[Raw data — start]
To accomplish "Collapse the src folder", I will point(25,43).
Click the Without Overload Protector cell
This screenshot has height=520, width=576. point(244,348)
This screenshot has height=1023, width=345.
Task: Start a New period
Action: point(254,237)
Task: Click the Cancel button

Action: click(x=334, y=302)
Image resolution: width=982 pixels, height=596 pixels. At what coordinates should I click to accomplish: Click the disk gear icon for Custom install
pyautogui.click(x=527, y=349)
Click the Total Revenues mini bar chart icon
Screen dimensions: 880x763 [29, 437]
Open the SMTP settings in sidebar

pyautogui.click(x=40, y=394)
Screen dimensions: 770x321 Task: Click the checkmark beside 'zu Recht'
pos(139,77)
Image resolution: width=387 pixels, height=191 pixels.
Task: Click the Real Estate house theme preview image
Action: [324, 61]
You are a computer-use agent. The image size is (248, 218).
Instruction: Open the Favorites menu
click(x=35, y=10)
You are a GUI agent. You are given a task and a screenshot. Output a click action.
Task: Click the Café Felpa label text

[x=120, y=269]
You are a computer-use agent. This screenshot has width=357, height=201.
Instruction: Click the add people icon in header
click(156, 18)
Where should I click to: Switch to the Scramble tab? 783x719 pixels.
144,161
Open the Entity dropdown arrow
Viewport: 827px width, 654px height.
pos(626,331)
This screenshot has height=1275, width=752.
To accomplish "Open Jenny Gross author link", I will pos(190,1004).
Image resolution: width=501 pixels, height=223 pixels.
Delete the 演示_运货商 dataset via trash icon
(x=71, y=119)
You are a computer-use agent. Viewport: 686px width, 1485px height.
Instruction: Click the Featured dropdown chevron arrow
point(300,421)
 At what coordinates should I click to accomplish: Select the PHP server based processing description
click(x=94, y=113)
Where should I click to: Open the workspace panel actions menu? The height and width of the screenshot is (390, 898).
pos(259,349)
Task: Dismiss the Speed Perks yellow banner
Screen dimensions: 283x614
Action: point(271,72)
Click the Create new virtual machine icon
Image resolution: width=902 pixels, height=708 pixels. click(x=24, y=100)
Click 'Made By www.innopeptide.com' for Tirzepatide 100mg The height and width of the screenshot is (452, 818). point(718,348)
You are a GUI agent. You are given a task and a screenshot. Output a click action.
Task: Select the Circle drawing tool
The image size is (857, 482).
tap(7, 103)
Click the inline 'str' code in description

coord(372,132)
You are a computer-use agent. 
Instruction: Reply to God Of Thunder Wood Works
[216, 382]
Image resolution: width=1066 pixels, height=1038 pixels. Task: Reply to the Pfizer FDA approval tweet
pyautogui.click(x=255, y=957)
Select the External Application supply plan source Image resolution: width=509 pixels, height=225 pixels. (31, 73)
[Raw data — finish]
### What the exercise asks
The data above should be returned in full, exactly as written.

### Final answer
To accomplish "Collapse the src folder", I will point(25,43).
Click the Without Overload Protector cell
This screenshot has height=520, width=576. point(244,348)
This screenshot has height=1023, width=345.
Task: Start a New period
Action: point(254,237)
Task: Click the Cancel button

Action: click(x=334, y=302)
Image resolution: width=982 pixels, height=596 pixels. At what coordinates should I click to accomplish: Click the disk gear icon for Custom install
pyautogui.click(x=527, y=349)
Click the Total Revenues mini bar chart icon
Screen dimensions: 880x763 [29, 437]
Open the SMTP settings in sidebar

pyautogui.click(x=40, y=394)
Screen dimensions: 770x321 Task: Click the checkmark beside 'zu Recht'
pos(139,77)
Image resolution: width=387 pixels, height=191 pixels.
Task: Click the Real Estate house theme preview image
Action: [324, 61]
You are a computer-use agent. The image size is (248, 218).
Instruction: Open the Favorites menu
click(x=35, y=10)
You are a GUI agent. You are given a task and a screenshot. Output a click action.
Task: Click the Café Felpa label text

[x=120, y=269]
You are a computer-use agent. This screenshot has width=357, height=201.
Instruction: Click the add people icon in header
click(156, 18)
Where should I click to: Switch to the Scramble tab? 783x719 pixels.
144,161
Open the Entity dropdown arrow
Viewport: 827px width, 654px height.
pos(626,331)
This screenshot has height=1275, width=752.
To accomplish "Open Jenny Gross author link", I will pos(190,1004).
Image resolution: width=501 pixels, height=223 pixels.
Delete the 演示_运货商 dataset via trash icon
(x=71, y=119)
You are a computer-use agent. Viewport: 686px width, 1485px height.
Instruction: Click the Featured dropdown chevron arrow
point(300,421)
 At what coordinates should I click to accomplish: Select the PHP server based processing description
click(x=94, y=113)
Where should I click to: Open the workspace panel actions menu? The height and width of the screenshot is (390, 898).
pos(259,349)
Task: Dismiss the Speed Perks yellow banner
Screen dimensions: 283x614
Action: point(271,72)
Click the Create new virtual machine icon
Image resolution: width=902 pixels, height=708 pixels. click(x=24, y=100)
Click 'Made By www.innopeptide.com' for Tirzepatide 100mg The height and width of the screenshot is (452, 818). point(718,348)
You are a GUI agent. You are given a task and a screenshot. Output a click action.
Task: Select the Circle drawing tool
The image size is (857, 482).
tap(7, 103)
Click the inline 'str' code in description

coord(372,132)
You are a computer-use agent. 
Instruction: Reply to God Of Thunder Wood Works
[216, 382]
Image resolution: width=1066 pixels, height=1038 pixels. Task: Reply to the Pfizer FDA approval tweet
pyautogui.click(x=255, y=957)
Select the External Application supply plan source Image resolution: width=509 pixels, height=225 pixels. (31, 73)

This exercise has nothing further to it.